Stored data entries
Segment Open
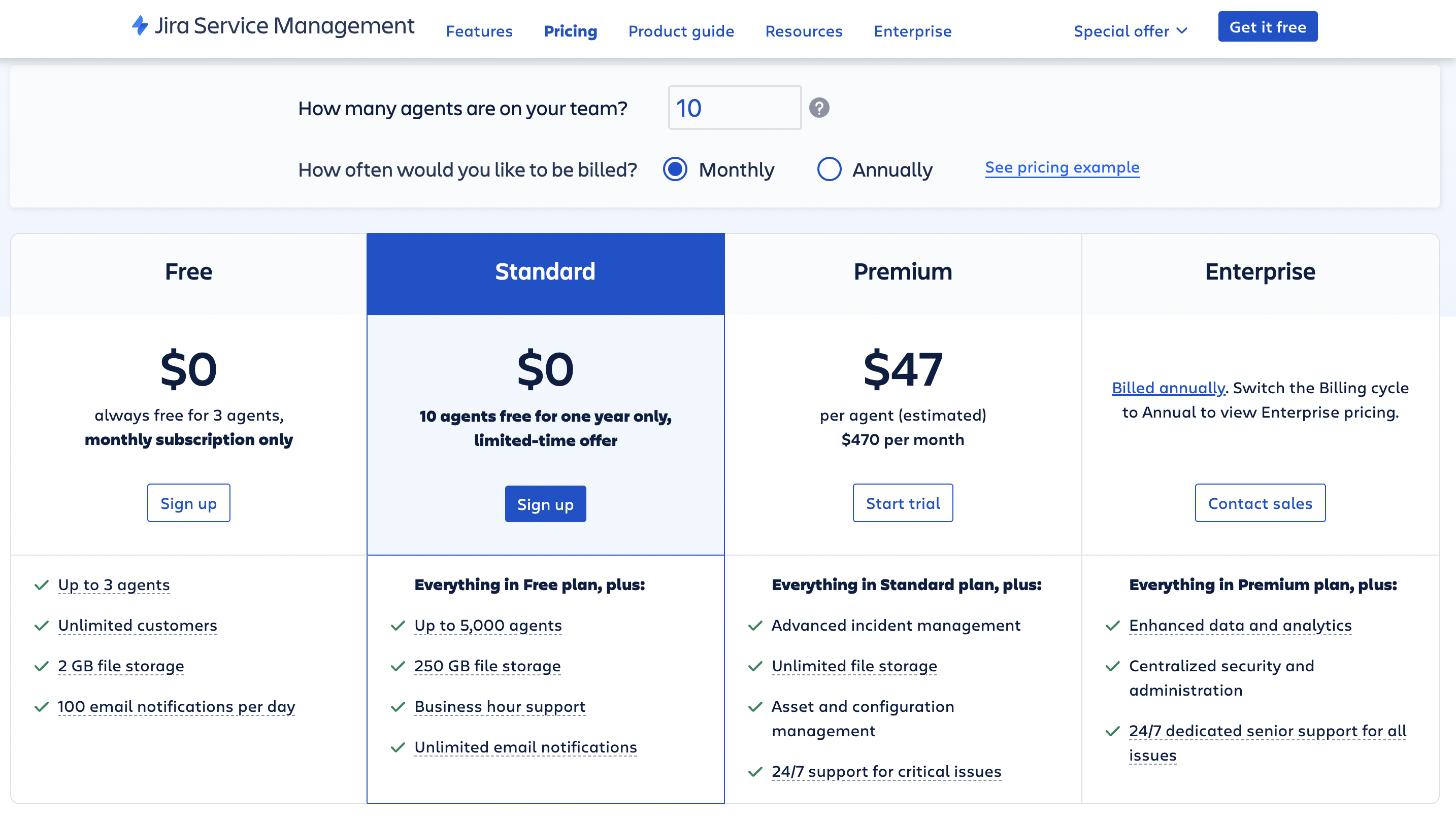
Task: Click the Free plan Sign up button
Action: (188, 502)
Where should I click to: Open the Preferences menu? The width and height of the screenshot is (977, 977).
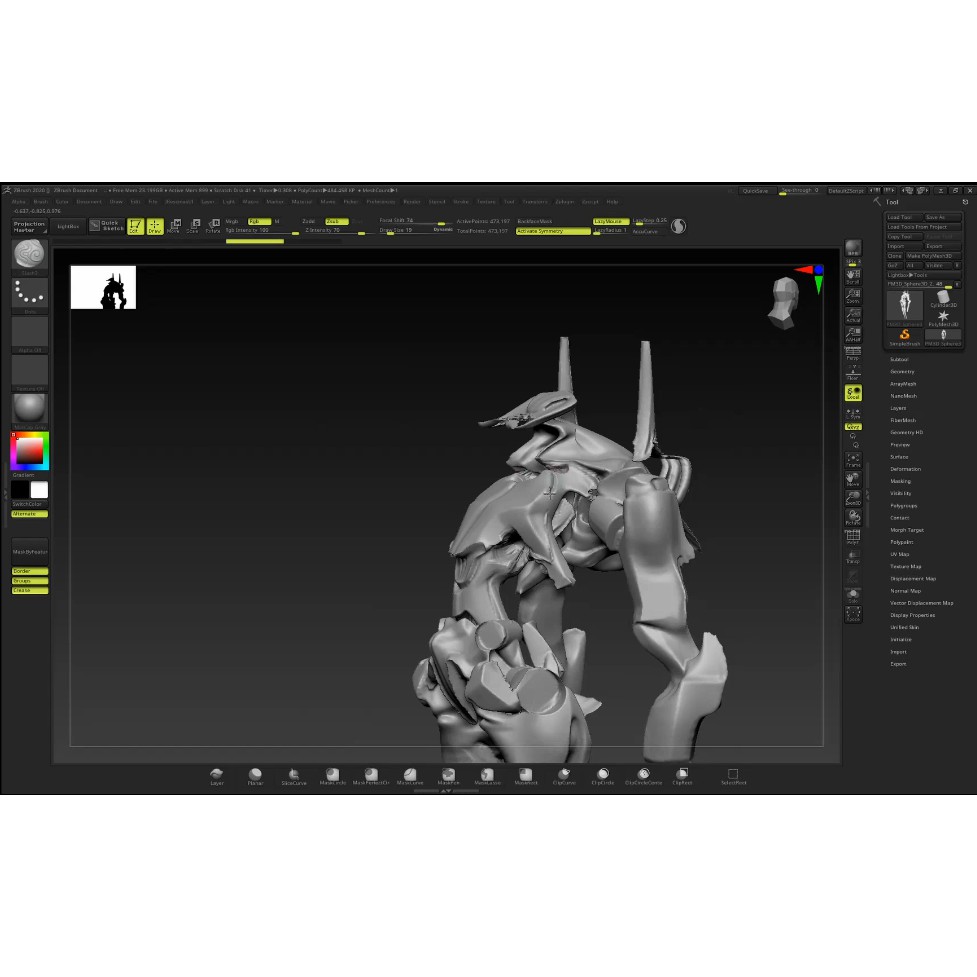click(381, 201)
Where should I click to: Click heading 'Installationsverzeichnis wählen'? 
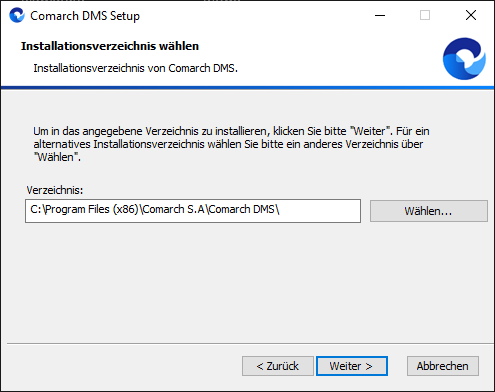(110, 46)
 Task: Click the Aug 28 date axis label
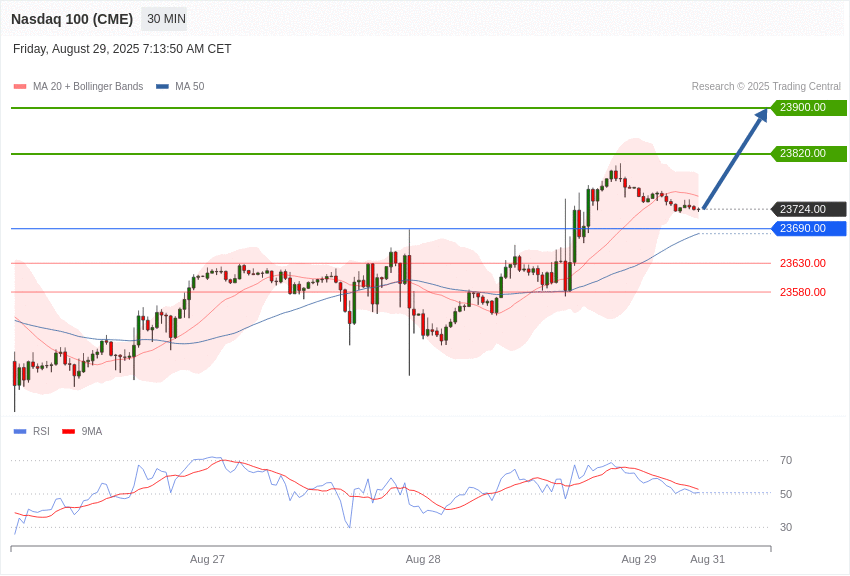(423, 559)
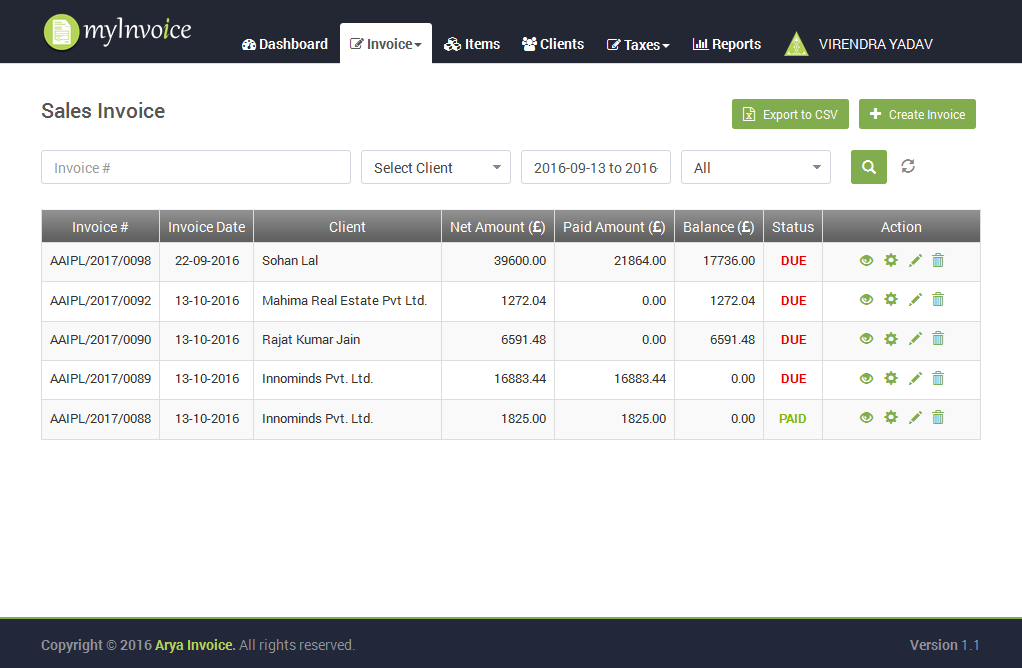The height and width of the screenshot is (668, 1022).
Task: Click the Export to CSV button
Action: [790, 114]
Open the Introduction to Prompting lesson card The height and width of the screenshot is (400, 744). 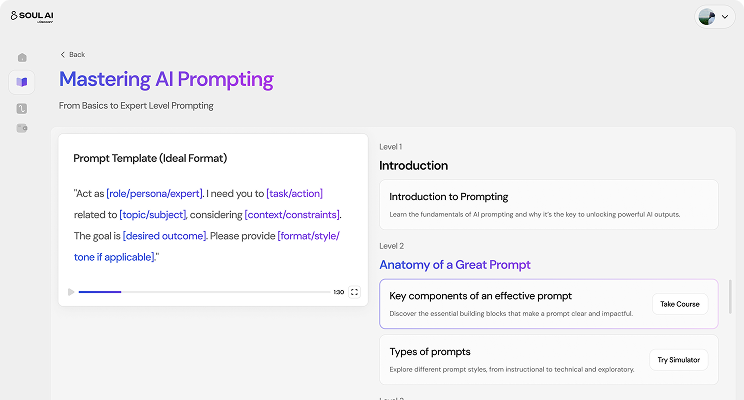[x=549, y=205]
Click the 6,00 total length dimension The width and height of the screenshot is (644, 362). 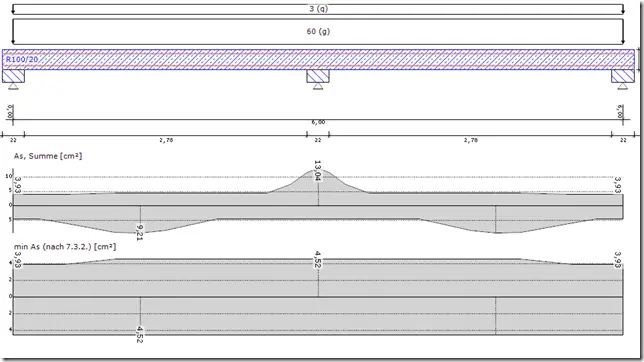pos(318,122)
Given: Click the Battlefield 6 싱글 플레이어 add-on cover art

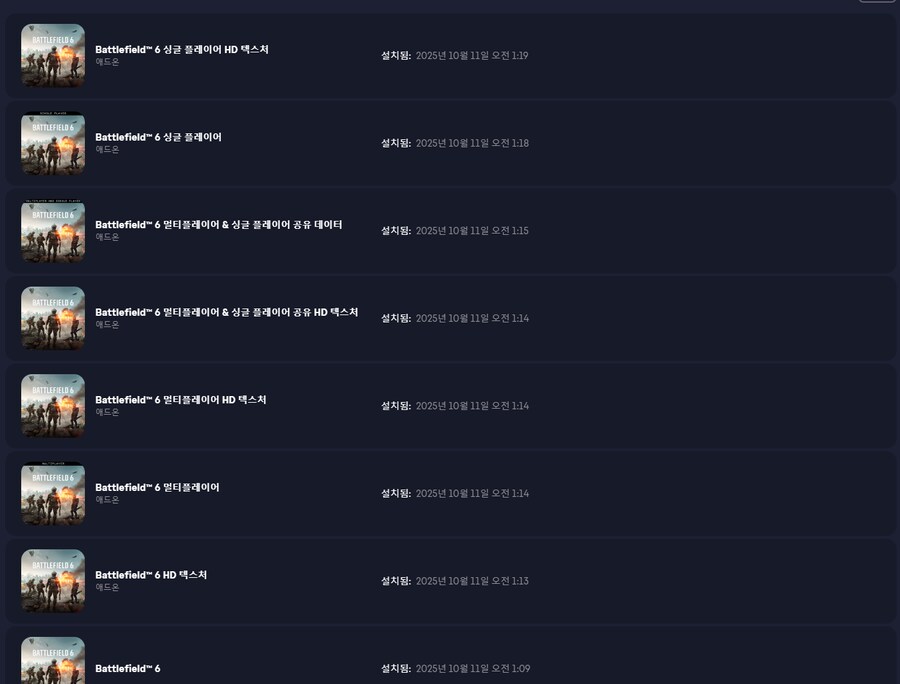Looking at the screenshot, I should coord(53,143).
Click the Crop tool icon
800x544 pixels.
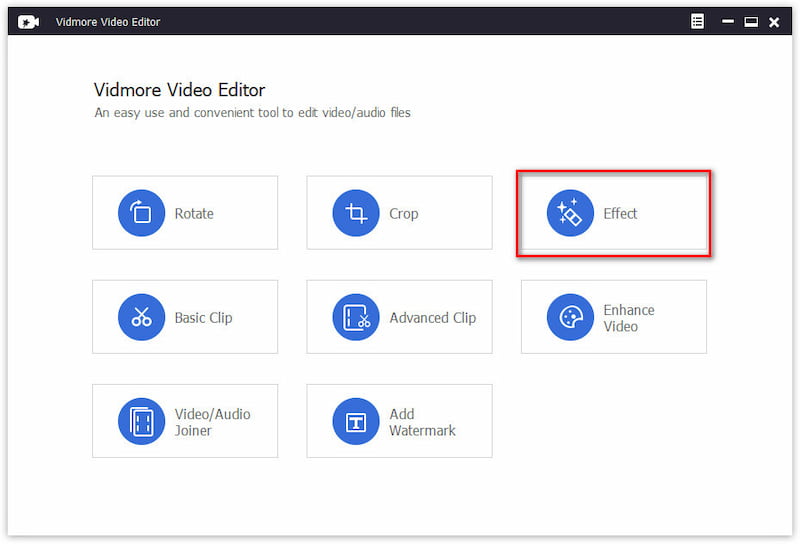click(355, 213)
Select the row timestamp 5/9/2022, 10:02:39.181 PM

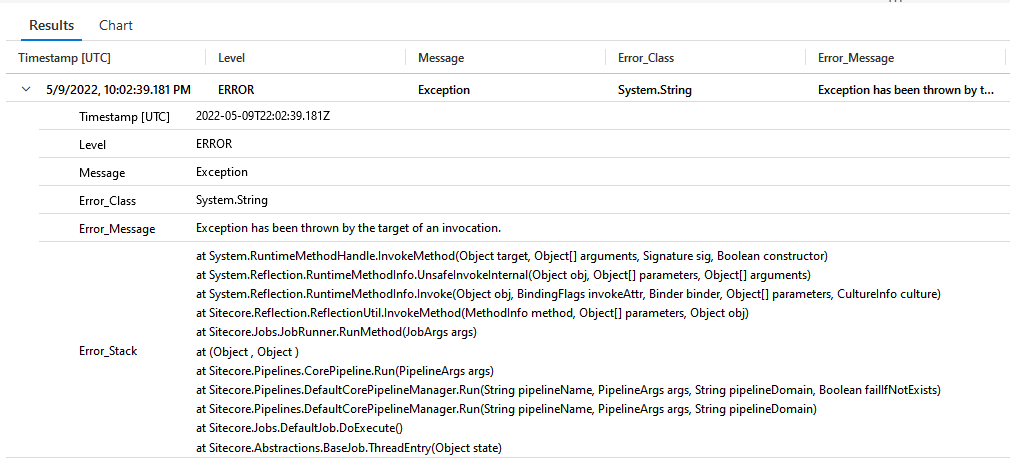(118, 90)
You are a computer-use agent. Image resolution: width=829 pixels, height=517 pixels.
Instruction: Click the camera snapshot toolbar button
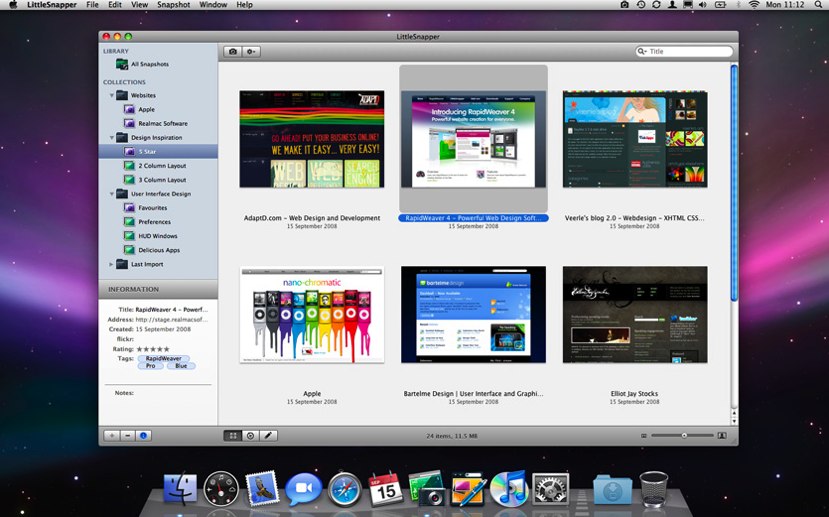(233, 51)
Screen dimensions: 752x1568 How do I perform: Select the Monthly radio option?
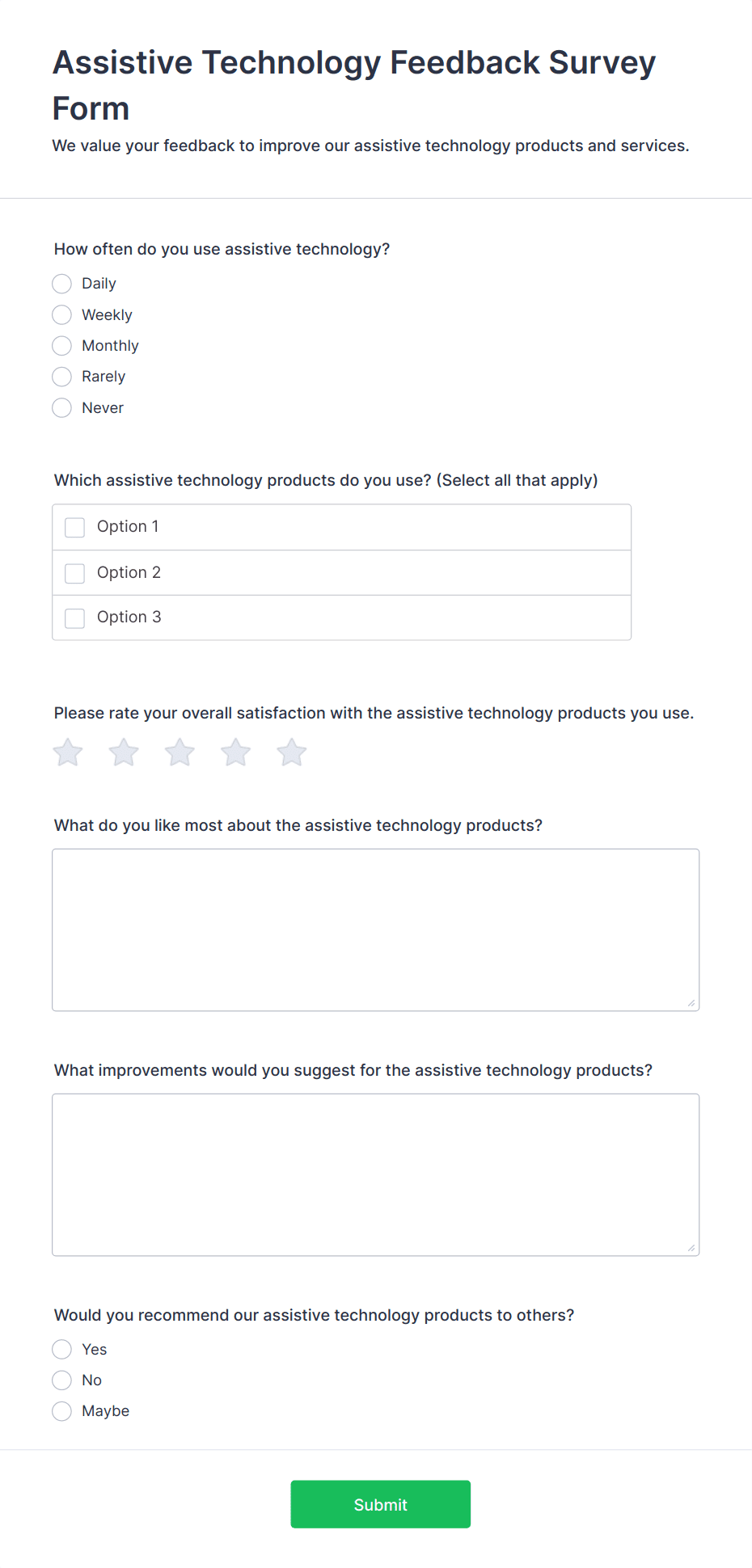(x=62, y=346)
Segment Closed
Take the records above from the line with "Screen dimensions: 752x1568" down to their last line and please copy those lines exactly, without the pictures.

Screen dimensions: 752x1568 How do I perform: Select the Monthly radio option?
(x=62, y=346)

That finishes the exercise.